Lassen Sie sich auf die mörderischen Spuren ein und erkunden Sie die Gegend auf eine ganz andere Art und Weise. Danke, dass Sie mich auf diesem Weg begleiten.
Regine Kölpin
1. Boltenhagen
2. Wismar
3. Poel
4. Schwerin
5. Kühlungsborn
6. Heiligendamm/Börgerende/Nienhagen
7. Bad Doberan
8. Rostock
9. Warnemünde
10. Prerow/Ahrenshoop
11. Zingst
Das Ostseebad Boltenhagen war in früheren Zeiten ein Bauern- und Fischerdorf und die Bauern unternahmen um 1830 erste Bestrebungen der »Bäderkultur«, indem sie ihre Häuser räumten, in Stall und Scheune zogen und Badegäste aufnahmen. Heute ist Boltenhagen ein bekanntes Seeheilbad und sowohl für den Familienurlaub als auch für Wellness- und Aktivtage bestens geeignet. Es gibt ein immenses Angebot an Ferienwohnungen, Pensionen und Hotels. Kuren sind ebenfalls möglich. Boltenhagen liegt westlich der Hansestadt Wismar direkt an der Ostsee mit einem feinen weißsandigen Strand und wartet daneben mit einer Steilküste auf.

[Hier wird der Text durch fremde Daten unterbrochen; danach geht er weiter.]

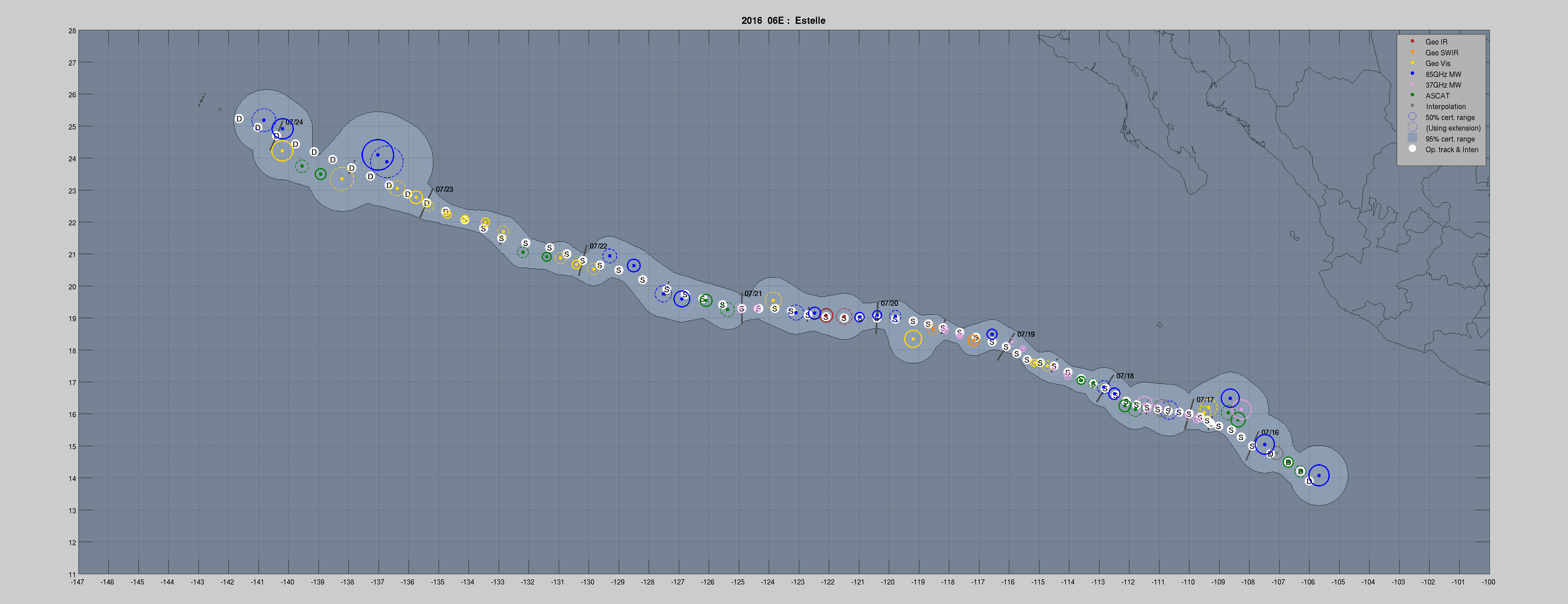
Task: Click the dashed Using extension circle icon
Action: [x=1412, y=128]
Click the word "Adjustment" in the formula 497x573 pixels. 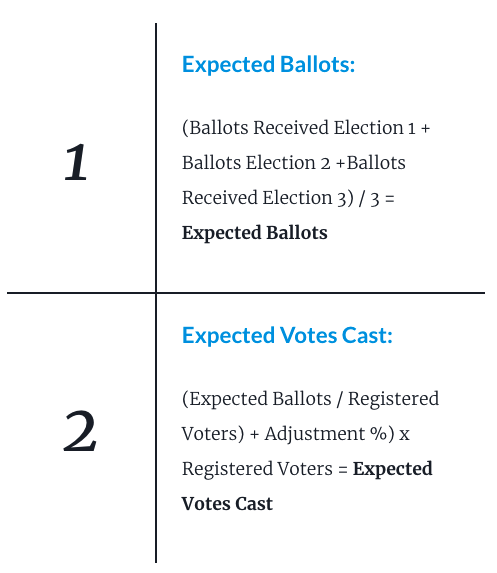pyautogui.click(x=315, y=434)
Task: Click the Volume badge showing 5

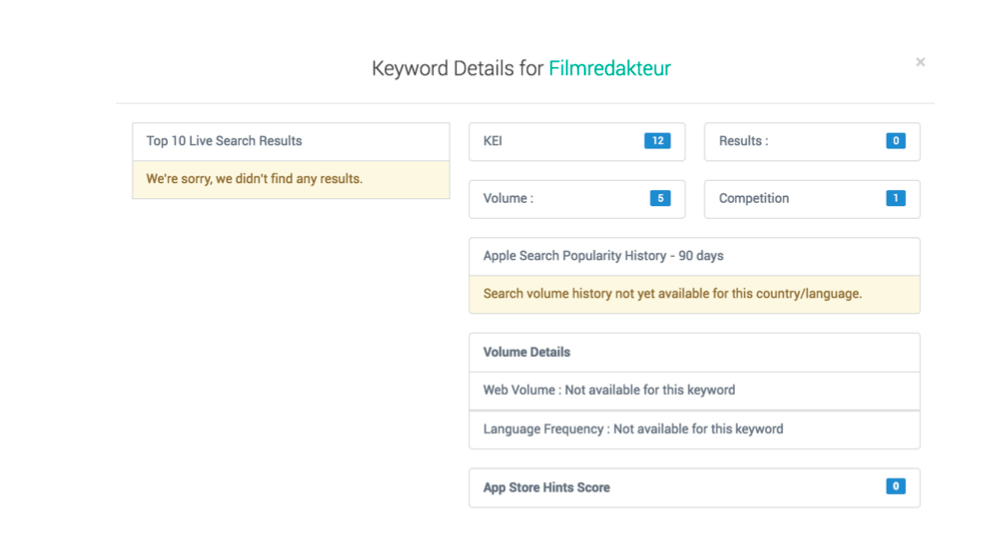Action: [659, 198]
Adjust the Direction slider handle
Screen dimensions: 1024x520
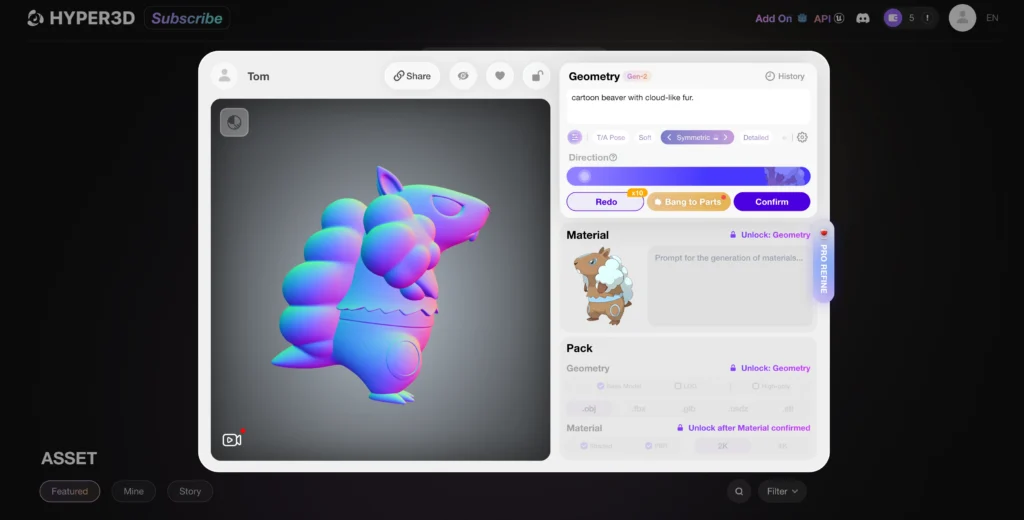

Der Ort selbst ist belebt, zahlreiche Cafés, kleine Boutiquen und Restaurants liegen dicht an dicht und laden zum Verweilen ein. Von überall ist man schnell am Strand, der im Sommer stark frequentiert ist. Im Herbst oder Frühjahr aber kann man hier ausgedehnte und einsame Spaziergänge bis zur Steilküste unternehmen. Eine Seebrücke ist dem Ort ebenso zu eigen. Bei Boltenhagens Kirche auf der Paulshöhe handelt es sich um einen interessanten Backsteinbau mit einem Altarbild aus dem Jahr 1873. Wunderbar ist der Kurpark des Ortes, der direkt an die Strandpromenade grenzt und ganz neu gestaltet wurde. Auch die Kultur kommt in Boltenhagen nicht zu kurz. Für Leseratten ist ein Besuch in der Galerie »Buch im Kurpark« zu empfehlen.
Im Ortsteil Tarnewitz befindet sich die Weiße Wiek mit der Marina Boltenhagen. Ein malerischer Hafen für Skipper und Fischer. Nicht weit entfernt liegt der Ort Klütz mit seiner Windmühle und dem Literaturhaus Uwe Johnson.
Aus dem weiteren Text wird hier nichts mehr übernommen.